Own strategy, roadmap, and delivery for Runtime SRE and Cloud Operations to meet enterprise Service Level Objectives (SLOs) and operational Service-Level Agreements (SLAs)
Lead, mentor, and grow teams responsible for runtime SRE (SLOs/SLIs, observability, performance engineering, Disaster Recovery (DR), chaos testing) and Cloud Operations
Establish and own incident management processes: detection, escalation, incident command, post-incident reviews, and remediation planning; ensure rapid detection and reduced Mean Time to Repair (MTTR)

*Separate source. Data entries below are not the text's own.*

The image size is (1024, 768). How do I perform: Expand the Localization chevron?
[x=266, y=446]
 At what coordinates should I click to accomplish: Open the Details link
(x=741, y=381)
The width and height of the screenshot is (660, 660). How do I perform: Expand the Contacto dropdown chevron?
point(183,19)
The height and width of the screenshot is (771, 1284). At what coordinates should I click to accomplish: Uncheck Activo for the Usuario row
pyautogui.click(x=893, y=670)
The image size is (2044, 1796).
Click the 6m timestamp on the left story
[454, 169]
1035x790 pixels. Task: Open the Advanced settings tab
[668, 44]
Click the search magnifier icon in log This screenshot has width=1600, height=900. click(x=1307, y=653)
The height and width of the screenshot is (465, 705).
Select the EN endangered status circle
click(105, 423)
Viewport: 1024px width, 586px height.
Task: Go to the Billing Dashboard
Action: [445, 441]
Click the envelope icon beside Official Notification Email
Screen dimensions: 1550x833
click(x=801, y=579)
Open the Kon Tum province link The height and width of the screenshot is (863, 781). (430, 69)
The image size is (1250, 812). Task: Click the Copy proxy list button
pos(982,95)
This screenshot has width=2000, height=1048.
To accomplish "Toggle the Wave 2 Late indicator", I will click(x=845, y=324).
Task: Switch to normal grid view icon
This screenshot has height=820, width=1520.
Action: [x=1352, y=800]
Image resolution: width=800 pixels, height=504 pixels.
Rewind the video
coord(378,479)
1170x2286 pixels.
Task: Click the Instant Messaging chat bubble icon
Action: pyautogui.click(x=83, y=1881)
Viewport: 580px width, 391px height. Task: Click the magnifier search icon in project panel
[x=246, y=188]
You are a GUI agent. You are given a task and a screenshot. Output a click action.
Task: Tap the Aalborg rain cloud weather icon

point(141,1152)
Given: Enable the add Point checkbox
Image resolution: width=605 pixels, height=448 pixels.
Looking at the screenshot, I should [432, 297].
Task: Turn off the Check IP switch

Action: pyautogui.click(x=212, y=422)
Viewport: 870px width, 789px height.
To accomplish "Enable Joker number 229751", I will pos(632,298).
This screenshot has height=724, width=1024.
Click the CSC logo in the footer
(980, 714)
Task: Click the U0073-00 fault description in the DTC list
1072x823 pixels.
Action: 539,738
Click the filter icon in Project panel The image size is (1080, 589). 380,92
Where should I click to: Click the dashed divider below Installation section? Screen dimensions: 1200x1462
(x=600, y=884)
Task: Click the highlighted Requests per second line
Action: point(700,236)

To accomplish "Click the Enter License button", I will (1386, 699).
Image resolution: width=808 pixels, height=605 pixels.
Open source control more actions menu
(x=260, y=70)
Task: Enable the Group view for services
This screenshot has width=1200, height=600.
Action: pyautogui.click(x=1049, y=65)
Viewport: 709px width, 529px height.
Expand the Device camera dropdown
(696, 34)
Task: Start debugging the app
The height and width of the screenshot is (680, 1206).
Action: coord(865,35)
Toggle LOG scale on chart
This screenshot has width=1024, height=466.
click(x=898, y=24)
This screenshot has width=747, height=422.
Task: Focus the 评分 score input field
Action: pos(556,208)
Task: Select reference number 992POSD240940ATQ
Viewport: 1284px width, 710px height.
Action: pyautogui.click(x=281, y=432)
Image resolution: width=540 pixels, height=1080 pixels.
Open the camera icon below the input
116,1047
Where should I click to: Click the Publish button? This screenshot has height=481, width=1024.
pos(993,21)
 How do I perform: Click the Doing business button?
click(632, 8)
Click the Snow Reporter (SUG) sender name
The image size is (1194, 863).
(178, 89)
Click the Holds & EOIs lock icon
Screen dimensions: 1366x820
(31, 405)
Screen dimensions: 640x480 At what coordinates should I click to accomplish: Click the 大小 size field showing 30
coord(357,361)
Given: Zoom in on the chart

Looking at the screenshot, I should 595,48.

Drive observability and telemetry strategy (metrics, tracing, logs) to ensure actionable alerts and proactive detection of platform issues
Lead capacity planning, performance tuning, and disaster recovery orchestration for platform services and multi-cluster fleets
Convert Root Cause Analysis (RCA) outcomes into prioritized engineering work
Define and measure operational Key Performance Indicator (KPIs) and implement automation to reduce manual toil
Own on-call and rotation policies, runbook quality, bridge setup SLAs, and operational playbooks; ensure teams are trained and drills executed regularly
Ensure security, compliance, and change management controls are integrated into operational procedures and emergency responses
Requirements
5+ years in cloud operations, SRE, and/or related roles
3+ years managing technical teams with on-call responsibilities
3+ years of experience with Kubernetes at scale and multi-cloud runtime platforms (EKS/AKS/GKE)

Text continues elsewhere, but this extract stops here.